Task details: Should a line below contain the word "computer", report it.

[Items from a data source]
· · ·

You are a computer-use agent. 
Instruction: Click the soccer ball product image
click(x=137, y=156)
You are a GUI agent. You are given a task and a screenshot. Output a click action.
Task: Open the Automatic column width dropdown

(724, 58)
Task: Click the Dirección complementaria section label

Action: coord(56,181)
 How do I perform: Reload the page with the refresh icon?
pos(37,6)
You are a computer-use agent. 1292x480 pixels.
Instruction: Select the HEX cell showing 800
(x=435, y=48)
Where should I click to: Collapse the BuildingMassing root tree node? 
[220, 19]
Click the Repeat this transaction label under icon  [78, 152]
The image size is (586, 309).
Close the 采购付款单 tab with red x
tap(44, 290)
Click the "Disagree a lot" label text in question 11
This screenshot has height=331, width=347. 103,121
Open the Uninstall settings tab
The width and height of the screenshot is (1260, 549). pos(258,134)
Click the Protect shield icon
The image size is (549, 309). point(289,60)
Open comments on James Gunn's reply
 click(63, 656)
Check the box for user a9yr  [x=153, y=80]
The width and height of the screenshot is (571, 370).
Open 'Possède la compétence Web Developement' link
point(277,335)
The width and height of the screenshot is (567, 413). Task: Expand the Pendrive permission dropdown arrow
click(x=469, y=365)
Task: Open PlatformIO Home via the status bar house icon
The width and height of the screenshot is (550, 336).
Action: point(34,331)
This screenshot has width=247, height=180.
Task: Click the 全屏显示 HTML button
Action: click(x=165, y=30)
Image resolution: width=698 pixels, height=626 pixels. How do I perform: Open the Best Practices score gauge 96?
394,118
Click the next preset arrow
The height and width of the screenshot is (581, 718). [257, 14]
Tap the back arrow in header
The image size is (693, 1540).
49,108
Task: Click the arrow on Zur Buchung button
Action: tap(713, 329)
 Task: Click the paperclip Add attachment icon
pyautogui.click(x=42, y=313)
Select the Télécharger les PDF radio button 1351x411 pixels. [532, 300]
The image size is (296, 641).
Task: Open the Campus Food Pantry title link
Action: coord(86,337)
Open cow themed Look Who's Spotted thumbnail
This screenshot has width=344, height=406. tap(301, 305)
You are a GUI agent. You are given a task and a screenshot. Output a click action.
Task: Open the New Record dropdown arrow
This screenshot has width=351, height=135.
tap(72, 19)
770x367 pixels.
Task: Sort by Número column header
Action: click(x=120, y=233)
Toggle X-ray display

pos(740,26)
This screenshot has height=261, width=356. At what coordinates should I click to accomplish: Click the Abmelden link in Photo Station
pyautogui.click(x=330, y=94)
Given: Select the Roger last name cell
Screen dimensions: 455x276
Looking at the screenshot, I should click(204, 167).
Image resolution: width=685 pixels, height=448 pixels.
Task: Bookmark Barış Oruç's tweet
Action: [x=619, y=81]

· · ·

Solution to this task:
You are a computer-use agent. 
You are a computer-use agent. 1292x480 pixels.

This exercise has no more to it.